Oja's Algorithm for Streaming Sparse PCA
Syamantak Kumar, Purnamrita Sarkar
TL;DR
This work analyzes Oja's streaming PCA algorithm in the high-dimensional sparse regime where the leading eigenvector $v_1$ is $s$-sparse. It introduces a simple one-pass thresholded Oja method combined with a support-recovery step and a data-splitting scheme, yielding minimax-optimal sparse PCA guarantees in $O(d)$ space and $O(nd)$ time under milder regularity than prior work. A novel entrywise analysis of the unnormalized Oja vector, together with a two-by-two linear-recursion framework, underpins the support recovery and sparse-PCA guarantees, while probabilistic boosting converts constant-probability results into high-probability outcomes.

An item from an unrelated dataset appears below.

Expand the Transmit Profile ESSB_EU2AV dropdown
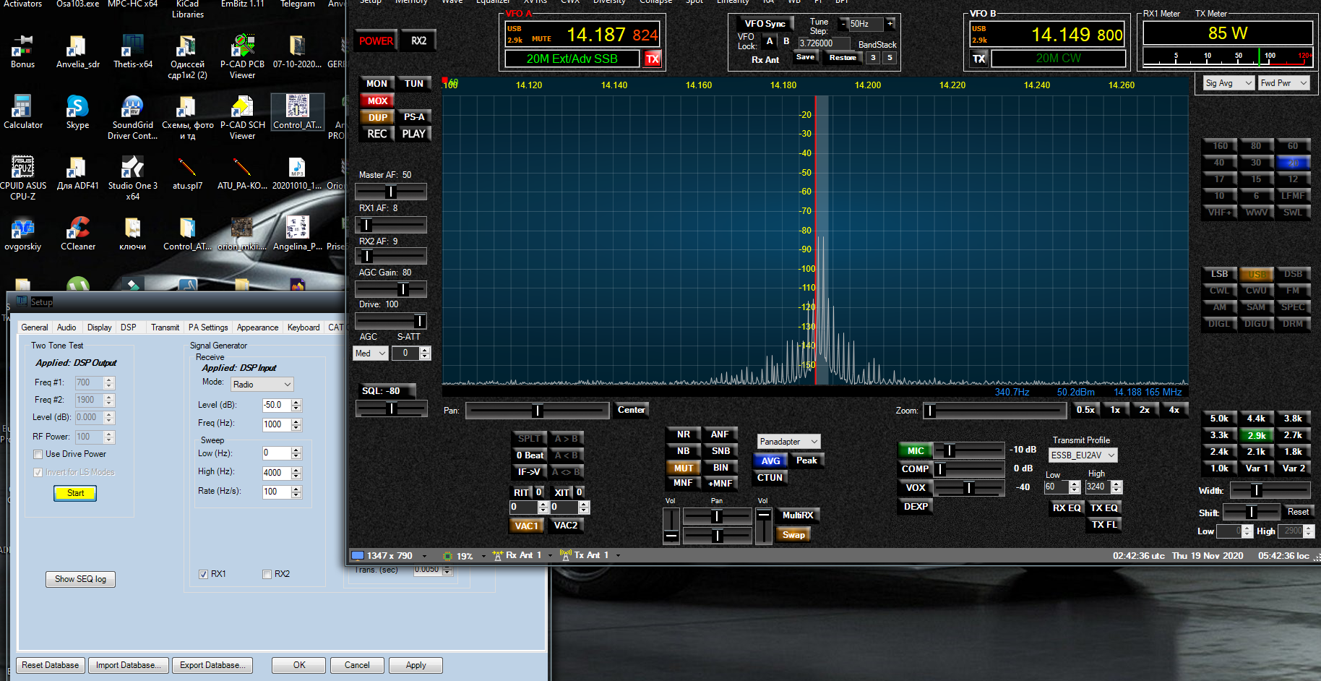The width and height of the screenshot is (1321, 681). coord(1083,455)
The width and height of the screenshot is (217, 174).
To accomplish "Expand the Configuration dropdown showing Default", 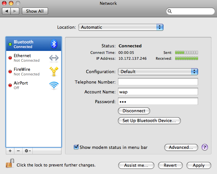I will coord(158,71).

The results demonstrate that, in streaming settings with subgaussian data and a general covariance, one can achieve global, single-pass sparse PCA with strong statistical guarantees and practical computational efficiency.
Abstract
Oja's algorithm for Streaming Principal Component Analysis (PCA) for $n$ data-points in a $d$ dimensional space achieves the same sin-squared error $O(r_{\mathsf{eff}}/n)$ as the offline algorithm in $O(d)$ space and $O(nd)$ time and a single pass through the datapoints. Here $r_{\mathsf{eff}}$ is the effective rank (ratio of the trace and the principal eigenvalue of the population covariance matrix $Σ$). Under this computational budget, we consider the problem of sparse PCA, where the principal eigenvector of $Σ$ is $s$-sparse, and $r_{\mathsf{eff}}$ can be large. In this setting, to our knowledge, \textit{there are no known single-pass algorithms} that achieve the minimax error bound in $O(d)$ space and $O(nd)$ time without either requiring strong initialization conditions or assuming further structure (e.g., spiked) of the covariance matrix. We show that a simple single-pass procedure that thresholds the output of Oja's algorithm (the Oja vector) can achieve the minimax error bound under some regularity conditions in $O(d)$ space and $O(nd)$ time. We present a nontrivial and novel analysis of the entries of the unnormalized Oja vector, which involves the projection of a product of independent random matrices on a random initial vector. This is completely different from previous analyses of Oja's algorithm and matrix products, which have been done when the $r_{\mathsf{eff}}$ is bounded.